= Paul Carter (academic) =

Australian academic, writer and artist

Paul Carter is a British academic and writer.

==Life and career==
Paul Carter was born and brought up in Faringdon, Oxon., UK attending a local grammar school and later Oxford University. In the 1970s he lived largely in Spain and Italy, working at a variety of jobs in order to support his own poetic education and cultural research. Moving to Australia in the early 1980s, he redirected his interests in poetics and aesthetics to the renarration of the conceptual foundations of white settler society in Australia. His book The Road to Botany Bay (1987) introduced the idea of ‘spatial history’ and was praised by Edward Said (‘a brilliantly daring notion of imperialism’) and Susan Sontag (an ‘ingenious account of nation-founding … itself a kind of founding book’). His follow-up publication, The Lie of the Land, has been widely recognised as a major contribution to postcolonial geography.

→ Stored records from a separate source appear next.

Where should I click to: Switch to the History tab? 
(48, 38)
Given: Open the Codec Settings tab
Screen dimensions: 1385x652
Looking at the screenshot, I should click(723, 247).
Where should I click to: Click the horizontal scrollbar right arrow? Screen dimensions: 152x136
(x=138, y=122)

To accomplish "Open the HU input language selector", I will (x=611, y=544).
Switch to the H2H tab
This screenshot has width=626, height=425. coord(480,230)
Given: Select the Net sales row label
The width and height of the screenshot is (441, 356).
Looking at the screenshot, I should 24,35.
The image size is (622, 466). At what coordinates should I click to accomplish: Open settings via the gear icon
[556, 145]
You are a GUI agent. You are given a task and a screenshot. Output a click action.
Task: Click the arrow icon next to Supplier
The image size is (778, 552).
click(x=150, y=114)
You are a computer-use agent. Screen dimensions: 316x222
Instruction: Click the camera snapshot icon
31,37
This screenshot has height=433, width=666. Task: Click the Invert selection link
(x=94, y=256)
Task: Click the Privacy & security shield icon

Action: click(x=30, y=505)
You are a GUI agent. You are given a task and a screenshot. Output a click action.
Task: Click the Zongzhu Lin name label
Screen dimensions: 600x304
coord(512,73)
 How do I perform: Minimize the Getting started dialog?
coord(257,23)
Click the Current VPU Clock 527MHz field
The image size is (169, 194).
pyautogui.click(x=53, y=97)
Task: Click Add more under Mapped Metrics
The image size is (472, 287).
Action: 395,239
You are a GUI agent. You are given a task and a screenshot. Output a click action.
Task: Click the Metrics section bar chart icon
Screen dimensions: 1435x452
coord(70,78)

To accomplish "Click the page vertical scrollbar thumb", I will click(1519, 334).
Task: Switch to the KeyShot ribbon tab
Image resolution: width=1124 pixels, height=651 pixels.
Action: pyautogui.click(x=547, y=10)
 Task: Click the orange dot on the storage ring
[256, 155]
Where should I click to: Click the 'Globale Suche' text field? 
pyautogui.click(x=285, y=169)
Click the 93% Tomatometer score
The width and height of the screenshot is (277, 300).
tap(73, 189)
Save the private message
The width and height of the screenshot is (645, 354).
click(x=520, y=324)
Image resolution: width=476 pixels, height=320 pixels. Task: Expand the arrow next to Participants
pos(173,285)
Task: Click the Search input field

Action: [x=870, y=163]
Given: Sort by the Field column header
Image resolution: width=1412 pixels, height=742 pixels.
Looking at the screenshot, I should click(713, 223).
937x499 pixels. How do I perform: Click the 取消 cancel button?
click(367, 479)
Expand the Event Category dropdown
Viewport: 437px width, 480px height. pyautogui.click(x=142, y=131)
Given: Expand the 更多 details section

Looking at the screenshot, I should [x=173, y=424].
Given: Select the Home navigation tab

Research for this book stimulated an interest in the dynamics of cross-cultural communication, generating a body of radiophonic work and museum installation, supported respectively by the Australian Broadcasting Corporation and Radio Rundfunk, Cologne and (among others) Hyde Park Barracks (Sydney) and the Museum of Sydney. A multilingual soundscape (‘Columbus Echo’) designed for the Acquario di Genova led to a collaboration with composer Luciano Berio and to the ‘anti-novel’ Baroque Memories (the Italian translation included a preface by Antonio Tabucchi, who noted how a ‘further complication of an already complex situation produces, paradoxically, a simplification and, indeed, a resolution.’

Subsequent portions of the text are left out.